Prof. Gerd Walz (Renal Division, University Freiburg Medical Center)

Acute kidney injury commonly complicates severe illness in humans. Despite advances in supportive care, the fundamental programs that lead to repair and recovery of renal function remain poorly understood; attempts to facilitate the renal repair process have largely failed.

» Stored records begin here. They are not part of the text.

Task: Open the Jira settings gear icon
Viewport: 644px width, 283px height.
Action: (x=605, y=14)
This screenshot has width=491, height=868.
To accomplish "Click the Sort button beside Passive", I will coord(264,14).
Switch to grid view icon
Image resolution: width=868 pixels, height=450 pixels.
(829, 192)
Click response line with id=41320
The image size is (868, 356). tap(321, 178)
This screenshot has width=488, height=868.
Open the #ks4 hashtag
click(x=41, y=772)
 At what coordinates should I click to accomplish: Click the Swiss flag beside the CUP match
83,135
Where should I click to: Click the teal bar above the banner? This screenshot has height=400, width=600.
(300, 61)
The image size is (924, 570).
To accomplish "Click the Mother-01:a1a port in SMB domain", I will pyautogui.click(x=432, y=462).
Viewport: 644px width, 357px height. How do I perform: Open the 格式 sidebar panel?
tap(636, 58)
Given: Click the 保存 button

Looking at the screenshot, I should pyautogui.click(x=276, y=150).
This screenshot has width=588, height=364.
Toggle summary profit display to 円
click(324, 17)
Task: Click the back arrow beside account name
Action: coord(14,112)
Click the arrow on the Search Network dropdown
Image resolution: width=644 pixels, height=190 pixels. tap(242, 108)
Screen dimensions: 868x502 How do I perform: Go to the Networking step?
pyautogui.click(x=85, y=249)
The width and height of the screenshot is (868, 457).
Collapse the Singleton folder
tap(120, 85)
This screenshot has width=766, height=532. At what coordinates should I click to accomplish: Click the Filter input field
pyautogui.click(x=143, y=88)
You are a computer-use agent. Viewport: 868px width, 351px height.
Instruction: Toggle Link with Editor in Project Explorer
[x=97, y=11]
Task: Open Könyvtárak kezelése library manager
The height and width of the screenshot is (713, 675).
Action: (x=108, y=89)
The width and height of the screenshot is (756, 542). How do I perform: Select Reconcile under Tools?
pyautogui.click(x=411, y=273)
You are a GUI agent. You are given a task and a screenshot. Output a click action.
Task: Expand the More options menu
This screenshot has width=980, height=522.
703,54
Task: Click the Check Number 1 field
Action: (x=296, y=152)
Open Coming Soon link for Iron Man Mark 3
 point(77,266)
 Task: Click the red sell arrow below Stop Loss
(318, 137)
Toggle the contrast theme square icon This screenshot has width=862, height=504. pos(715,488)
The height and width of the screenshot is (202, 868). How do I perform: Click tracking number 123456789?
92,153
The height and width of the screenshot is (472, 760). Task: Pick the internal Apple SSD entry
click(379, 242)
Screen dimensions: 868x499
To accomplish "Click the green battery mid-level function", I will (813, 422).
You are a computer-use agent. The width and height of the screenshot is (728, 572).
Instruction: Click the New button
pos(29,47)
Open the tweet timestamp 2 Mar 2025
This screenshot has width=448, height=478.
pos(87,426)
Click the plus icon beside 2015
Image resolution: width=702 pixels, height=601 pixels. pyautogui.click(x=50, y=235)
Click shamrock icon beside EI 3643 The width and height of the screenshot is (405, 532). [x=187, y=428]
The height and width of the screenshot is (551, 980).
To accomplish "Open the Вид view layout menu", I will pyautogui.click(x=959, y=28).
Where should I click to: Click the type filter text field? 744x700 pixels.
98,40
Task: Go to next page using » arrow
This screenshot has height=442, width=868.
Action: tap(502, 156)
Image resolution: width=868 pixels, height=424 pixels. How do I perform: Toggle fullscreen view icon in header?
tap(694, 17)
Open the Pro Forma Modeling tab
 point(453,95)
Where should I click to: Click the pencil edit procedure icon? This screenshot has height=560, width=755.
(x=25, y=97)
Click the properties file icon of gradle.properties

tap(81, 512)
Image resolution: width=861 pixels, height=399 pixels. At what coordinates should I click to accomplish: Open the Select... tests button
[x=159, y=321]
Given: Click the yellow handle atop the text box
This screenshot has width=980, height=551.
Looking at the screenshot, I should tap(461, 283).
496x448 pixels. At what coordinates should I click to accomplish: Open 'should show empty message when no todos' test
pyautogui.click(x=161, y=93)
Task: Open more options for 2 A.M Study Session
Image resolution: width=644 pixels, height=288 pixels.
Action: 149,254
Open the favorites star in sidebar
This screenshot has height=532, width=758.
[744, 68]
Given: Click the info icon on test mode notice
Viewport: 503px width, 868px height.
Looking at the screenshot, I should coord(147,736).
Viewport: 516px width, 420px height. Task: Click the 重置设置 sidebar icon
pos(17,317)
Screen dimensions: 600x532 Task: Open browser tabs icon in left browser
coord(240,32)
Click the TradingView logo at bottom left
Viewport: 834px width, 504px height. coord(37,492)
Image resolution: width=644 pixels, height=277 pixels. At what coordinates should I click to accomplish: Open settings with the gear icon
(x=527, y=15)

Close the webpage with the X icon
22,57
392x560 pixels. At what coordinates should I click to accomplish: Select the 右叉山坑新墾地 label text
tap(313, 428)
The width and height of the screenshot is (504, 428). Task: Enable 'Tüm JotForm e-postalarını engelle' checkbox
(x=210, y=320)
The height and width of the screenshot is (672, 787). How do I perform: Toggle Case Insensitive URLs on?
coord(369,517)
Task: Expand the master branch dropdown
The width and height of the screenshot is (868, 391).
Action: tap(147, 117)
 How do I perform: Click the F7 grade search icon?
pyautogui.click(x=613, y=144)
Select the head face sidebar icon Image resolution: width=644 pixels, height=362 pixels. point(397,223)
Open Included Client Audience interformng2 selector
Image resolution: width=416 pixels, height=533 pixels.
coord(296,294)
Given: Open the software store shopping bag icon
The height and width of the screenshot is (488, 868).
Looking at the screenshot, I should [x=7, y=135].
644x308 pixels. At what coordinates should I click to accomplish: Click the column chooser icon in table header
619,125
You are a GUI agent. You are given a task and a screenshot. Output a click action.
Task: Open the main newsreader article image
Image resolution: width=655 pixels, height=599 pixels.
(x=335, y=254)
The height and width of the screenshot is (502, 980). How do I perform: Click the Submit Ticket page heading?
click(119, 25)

Using targeted laser-ablation in combination with time-lapse video microscopy, we found that directed cell migration is the prevailing repair mechanism in the developing zebrafish kidney. Surprisingly, early injuries (within the first 30 hours of embryogenesis) re not repaired; instead, the injured kidney tubule was irreversibly obliterated by a purse-string-like mechanism mediated by the formation of actomyosin bundles around the injured cells. Repair occurred independently of previously implicated factors such as fluid flow and cilia, and did not involve cellular de-differentiation or epithelial-mesenchymal transition. However, up-regulation of adhesion molecules seem critical to elicit a repair response and reconstitution of the kidney tubule. We propose to decipher the regulatory network that controls the repair process after tubular injury. Towards this goal, the pronephric duct of one- and two-day-old zebrafish embryos will be miro-dissected to determine differences in expression profiles. Transgenic fish with fluorescent pronephric ducts, FACS sorting and laser-capture techniques will be used to establish the temporal-spatial pattern of genes that control the migratory repair response. Newly identified transcription factors will be used in ChIP-on-chip to identify additional developmental targets. We will also analyze the actomyosin pathway in detail to determine which components of this pathway are drug-able and thus suitable for preclinical studies.